During its first season, ABC Mystery Theater ran directly against the similarly themed CBS Mystery Theatre. During its second season, the program was put up against CBS's Hearthstone of The Death Squad. Hearthstone of the Death Squad reproduced broadcasts from the two years of CBS Mystery Theatre repackaged as their own series. The immediate similarities were obvious among listeners such as CBS's "Death Squad" vs ABC's Homicide Squad, CBS's "Inspector" vs ABC's Inspector and the metropolitan murders which were the plots for each episode of both programs. They often ran on the same day and in some instances in the same time slot. In the end, listeners were getting weary of both CBS's Hearthstone and ABC's Mystery Theater and their similarities and neither of the two stories survived the 1952–1953 radio season.

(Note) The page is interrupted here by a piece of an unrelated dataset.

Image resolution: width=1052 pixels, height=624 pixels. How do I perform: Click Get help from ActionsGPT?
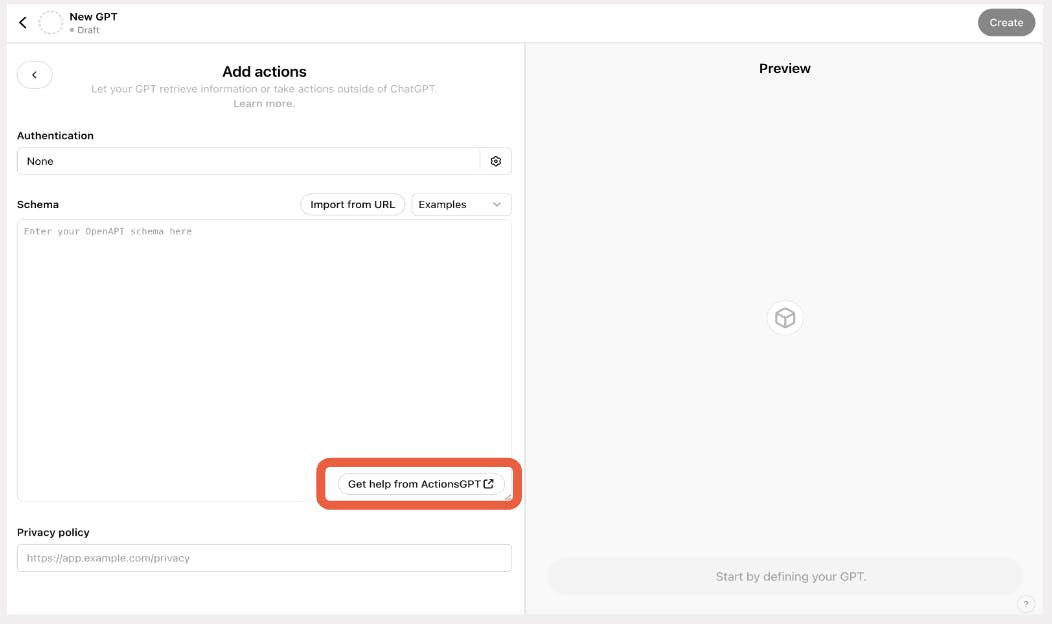coord(414,484)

The series ran for another season in which the episodes were just slightly modified versions of second season broadcasts and the program finally concluded on June 30, 1954, after its 115th broadcast.

==Television==

Two days after ABC Mystery Theater premiered on the radio, Mystery Theater premiered on the ABC Television Network. It aired on Fridays prime time at p.m. EST, against CBS's Mama, and NBC's Quiz Kids, and in April 1952 was moved to 9:30 p.m. on Wednesdays. For the 1952-53 television season, it was retitled Inspector Mark Saber – Homicide Squad and aired on 8 p.m. on Mondays, where it competed against CBS Lux Video Theatre and NBC What's My Name? For the 1953-54 television season, it was moved to 7:30 p.m on Wednesdays.

In the televised series, Mark Saber (portrayed by Tom Conway), a British homicide detective who works in the homicide department of a large American city and his trusty assistant, Sergeant Tim Maloney (portrayed by James Burke).

The series concluded in June 1954.

===Reboot===

In December 1955, the television series was given a reboot under the name The Vise and starred Donald Gray as Saber. In 1957, it switched to NBC and retitled Saber of London, when it aired at 7:30 p.m. EST on Fridays, opposite Leave It to Beaver, then on CBS, and The Adventures of Rin Tin Tin on ABC. In the 1958–1959 season, Saber of London switched to 7 p.m. Sundays, opposite CBS's Lassie. In its last year, 1959–1960, it was moved a half-hour earlier just outside prime time to 6:30 p.m. on Sundays.

In this iteration, Saber was no longer a US-based policeman, but now a one-armed private investigator operating from London. (Gray's left arm had been amputated in WWII). Gone was Sgt. Maloney, replaced by a succession of different sidekicks. Like its predecessor, The Vise went through various title changes including: Saber of London, Saber of Scotland Yard, and simply Mark Saber.